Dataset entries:
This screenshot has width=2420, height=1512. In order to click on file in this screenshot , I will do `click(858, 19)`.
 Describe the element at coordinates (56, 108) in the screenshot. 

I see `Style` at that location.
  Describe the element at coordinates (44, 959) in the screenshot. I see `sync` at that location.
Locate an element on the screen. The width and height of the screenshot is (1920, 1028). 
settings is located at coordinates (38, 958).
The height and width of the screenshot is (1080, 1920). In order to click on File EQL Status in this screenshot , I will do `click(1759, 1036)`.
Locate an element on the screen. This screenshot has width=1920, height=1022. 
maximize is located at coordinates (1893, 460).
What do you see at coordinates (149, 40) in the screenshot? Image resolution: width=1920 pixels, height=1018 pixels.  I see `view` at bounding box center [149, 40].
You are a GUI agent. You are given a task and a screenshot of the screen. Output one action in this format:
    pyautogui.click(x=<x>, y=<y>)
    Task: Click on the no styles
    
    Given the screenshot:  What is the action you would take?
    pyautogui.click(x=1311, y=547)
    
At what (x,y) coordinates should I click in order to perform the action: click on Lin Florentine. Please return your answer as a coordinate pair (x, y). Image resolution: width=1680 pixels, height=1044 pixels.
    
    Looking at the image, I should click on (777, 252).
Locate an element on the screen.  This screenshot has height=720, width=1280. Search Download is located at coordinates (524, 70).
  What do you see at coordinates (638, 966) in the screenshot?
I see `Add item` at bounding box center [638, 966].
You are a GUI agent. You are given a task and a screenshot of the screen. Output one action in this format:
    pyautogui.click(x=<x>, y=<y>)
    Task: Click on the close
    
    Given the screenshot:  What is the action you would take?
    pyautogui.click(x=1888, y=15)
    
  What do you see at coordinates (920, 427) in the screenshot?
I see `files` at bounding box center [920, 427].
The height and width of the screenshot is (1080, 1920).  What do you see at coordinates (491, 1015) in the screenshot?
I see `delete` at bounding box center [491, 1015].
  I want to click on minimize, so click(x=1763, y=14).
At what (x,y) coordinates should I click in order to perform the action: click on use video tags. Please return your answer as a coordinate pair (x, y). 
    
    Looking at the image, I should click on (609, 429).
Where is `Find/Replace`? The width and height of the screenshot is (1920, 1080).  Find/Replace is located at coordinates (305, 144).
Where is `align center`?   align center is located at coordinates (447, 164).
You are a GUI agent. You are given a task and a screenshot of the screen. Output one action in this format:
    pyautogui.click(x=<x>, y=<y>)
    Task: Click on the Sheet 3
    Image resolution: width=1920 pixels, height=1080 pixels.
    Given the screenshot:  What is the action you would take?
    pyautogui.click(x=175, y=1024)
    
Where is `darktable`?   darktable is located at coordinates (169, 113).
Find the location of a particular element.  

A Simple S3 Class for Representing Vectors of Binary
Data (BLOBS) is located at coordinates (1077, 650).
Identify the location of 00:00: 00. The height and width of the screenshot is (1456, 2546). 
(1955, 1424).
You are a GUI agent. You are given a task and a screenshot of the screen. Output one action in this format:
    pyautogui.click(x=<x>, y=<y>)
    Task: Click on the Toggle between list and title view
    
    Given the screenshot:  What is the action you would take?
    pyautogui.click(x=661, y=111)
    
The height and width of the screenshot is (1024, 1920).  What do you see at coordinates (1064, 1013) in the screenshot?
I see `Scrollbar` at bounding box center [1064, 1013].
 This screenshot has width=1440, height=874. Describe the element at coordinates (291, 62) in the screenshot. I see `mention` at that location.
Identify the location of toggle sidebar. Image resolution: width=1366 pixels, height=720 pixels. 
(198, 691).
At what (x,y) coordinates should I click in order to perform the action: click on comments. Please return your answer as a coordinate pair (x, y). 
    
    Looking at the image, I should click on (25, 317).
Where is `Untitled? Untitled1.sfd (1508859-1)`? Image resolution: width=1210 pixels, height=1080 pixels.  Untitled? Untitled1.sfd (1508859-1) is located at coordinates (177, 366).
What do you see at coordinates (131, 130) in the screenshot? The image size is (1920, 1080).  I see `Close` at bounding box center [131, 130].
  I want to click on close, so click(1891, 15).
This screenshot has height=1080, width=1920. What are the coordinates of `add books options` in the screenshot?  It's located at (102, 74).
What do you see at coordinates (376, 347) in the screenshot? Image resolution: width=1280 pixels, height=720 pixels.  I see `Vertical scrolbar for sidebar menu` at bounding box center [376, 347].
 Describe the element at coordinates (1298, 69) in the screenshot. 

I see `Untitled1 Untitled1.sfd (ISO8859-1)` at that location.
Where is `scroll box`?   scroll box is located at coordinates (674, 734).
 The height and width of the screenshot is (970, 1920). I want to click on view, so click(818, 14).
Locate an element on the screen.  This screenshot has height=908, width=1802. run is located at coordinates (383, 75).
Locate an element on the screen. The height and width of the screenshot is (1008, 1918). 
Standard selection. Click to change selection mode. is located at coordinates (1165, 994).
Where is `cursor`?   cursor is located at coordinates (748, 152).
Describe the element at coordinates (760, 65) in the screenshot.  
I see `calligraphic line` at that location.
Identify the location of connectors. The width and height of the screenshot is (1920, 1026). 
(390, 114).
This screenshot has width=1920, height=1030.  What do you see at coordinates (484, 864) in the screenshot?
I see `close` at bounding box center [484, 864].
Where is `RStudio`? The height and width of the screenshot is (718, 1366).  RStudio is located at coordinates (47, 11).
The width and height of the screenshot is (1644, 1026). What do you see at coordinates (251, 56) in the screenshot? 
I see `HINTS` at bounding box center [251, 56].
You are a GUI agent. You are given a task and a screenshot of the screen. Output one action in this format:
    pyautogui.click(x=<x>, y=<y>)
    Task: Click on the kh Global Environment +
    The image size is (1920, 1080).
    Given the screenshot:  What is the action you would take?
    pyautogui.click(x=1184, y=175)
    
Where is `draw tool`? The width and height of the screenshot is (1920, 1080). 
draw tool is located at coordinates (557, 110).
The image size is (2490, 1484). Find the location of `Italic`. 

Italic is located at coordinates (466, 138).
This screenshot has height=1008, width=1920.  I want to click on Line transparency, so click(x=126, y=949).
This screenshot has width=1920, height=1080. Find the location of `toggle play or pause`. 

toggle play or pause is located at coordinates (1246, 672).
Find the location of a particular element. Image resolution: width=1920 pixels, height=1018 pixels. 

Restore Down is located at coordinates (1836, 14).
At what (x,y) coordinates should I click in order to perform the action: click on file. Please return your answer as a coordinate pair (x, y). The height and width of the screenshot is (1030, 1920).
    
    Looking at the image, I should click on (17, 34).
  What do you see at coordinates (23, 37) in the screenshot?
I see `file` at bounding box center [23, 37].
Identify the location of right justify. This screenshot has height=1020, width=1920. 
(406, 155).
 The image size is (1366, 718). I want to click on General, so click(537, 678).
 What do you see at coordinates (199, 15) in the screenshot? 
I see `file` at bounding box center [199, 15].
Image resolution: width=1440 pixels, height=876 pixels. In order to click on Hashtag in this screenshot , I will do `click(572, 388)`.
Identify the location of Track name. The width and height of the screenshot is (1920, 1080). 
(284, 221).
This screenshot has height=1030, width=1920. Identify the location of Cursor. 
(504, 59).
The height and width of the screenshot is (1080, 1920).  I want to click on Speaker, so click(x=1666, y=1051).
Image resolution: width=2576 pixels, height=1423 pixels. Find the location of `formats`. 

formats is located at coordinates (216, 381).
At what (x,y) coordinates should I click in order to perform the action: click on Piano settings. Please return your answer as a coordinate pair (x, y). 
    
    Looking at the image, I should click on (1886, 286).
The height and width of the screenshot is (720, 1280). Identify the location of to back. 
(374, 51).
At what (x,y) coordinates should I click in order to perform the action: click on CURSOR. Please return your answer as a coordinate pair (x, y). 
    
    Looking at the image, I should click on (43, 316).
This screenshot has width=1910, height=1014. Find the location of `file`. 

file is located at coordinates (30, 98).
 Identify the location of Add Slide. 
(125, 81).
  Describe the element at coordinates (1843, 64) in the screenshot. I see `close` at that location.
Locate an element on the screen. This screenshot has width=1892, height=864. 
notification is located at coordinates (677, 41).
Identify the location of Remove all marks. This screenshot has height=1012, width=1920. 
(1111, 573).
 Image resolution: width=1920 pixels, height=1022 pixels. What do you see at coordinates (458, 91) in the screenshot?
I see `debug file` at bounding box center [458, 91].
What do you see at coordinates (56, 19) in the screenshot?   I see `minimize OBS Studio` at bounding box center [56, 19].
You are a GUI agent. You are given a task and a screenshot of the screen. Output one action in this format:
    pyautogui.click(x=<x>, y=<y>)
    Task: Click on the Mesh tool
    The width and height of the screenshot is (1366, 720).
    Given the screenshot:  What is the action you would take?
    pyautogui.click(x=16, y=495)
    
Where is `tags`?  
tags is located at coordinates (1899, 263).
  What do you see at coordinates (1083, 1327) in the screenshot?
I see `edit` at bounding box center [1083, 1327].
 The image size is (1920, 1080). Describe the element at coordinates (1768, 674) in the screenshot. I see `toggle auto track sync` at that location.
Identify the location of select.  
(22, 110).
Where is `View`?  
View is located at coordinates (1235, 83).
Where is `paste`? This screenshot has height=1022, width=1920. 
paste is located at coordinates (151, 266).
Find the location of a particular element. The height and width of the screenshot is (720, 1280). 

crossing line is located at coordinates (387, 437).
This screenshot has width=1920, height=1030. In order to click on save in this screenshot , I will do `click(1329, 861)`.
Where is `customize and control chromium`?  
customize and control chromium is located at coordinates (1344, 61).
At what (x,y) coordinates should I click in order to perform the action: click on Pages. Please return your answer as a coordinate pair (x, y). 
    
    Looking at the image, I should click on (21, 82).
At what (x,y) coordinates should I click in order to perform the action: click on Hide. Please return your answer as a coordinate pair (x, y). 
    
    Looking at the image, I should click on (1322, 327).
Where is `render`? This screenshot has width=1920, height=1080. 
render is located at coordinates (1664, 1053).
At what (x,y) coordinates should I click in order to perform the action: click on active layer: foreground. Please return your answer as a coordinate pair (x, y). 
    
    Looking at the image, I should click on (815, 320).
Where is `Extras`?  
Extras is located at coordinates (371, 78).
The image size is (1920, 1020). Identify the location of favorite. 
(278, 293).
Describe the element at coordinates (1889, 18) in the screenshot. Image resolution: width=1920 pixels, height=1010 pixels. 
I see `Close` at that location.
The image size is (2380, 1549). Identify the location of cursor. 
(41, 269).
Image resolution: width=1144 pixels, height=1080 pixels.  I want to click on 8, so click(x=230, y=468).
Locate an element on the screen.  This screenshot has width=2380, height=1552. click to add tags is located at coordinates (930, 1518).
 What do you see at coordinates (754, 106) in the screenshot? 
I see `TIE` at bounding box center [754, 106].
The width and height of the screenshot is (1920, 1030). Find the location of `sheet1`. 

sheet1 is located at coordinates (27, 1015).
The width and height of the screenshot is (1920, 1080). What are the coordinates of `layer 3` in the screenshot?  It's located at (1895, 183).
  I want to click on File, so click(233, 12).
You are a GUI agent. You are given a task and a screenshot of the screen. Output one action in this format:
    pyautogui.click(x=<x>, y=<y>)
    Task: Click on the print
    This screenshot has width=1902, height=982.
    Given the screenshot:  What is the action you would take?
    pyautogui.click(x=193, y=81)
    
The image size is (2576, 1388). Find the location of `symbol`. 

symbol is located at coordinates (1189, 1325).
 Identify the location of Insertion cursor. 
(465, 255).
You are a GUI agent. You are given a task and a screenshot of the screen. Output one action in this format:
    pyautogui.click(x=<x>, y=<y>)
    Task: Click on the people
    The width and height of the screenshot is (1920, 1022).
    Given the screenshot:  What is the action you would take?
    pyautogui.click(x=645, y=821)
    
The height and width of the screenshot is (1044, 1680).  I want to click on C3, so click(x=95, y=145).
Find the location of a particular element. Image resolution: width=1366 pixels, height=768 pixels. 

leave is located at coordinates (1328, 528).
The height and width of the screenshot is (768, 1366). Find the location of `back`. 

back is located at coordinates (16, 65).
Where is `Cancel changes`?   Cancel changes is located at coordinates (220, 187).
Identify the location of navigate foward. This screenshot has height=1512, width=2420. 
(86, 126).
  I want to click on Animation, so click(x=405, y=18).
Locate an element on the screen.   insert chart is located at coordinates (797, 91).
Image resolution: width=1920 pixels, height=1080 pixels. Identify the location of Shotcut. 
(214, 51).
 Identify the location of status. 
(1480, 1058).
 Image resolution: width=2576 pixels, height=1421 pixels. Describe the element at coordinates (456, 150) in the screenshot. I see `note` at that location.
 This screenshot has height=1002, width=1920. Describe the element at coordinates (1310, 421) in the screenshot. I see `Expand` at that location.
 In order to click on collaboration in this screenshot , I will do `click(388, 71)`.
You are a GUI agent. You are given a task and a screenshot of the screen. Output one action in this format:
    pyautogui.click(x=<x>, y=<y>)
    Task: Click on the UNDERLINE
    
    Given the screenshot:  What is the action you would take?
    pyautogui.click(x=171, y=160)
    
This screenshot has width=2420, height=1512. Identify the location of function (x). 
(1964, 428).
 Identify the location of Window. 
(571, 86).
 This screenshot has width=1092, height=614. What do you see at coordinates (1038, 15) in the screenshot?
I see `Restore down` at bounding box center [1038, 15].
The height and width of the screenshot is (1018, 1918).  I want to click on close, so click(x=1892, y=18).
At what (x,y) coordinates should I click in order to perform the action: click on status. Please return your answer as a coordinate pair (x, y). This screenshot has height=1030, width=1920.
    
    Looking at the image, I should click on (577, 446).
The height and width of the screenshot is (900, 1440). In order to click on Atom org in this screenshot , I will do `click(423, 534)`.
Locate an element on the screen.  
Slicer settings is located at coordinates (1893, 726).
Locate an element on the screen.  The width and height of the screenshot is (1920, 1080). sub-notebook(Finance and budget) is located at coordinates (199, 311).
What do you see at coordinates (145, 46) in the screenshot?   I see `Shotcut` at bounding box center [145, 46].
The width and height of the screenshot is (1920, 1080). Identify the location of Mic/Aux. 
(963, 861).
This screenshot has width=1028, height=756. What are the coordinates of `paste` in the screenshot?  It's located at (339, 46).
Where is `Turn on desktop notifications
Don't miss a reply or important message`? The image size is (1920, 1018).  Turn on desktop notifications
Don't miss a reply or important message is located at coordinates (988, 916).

__WHAT TO DO__.
Copy out the data from the line containing "The height and width of the screenshot is (900, 1440)." through the line containing "Slicer settings is", both included, and switch "Atom org" to "Atom app" while keeping everything else the same.

__SOLUTION BELOW__.
The height and width of the screenshot is (900, 1440). In order to click on Atom app in this screenshot , I will do `click(423, 534)`.
Locate an element on the screen.  
Slicer settings is located at coordinates (1893, 726).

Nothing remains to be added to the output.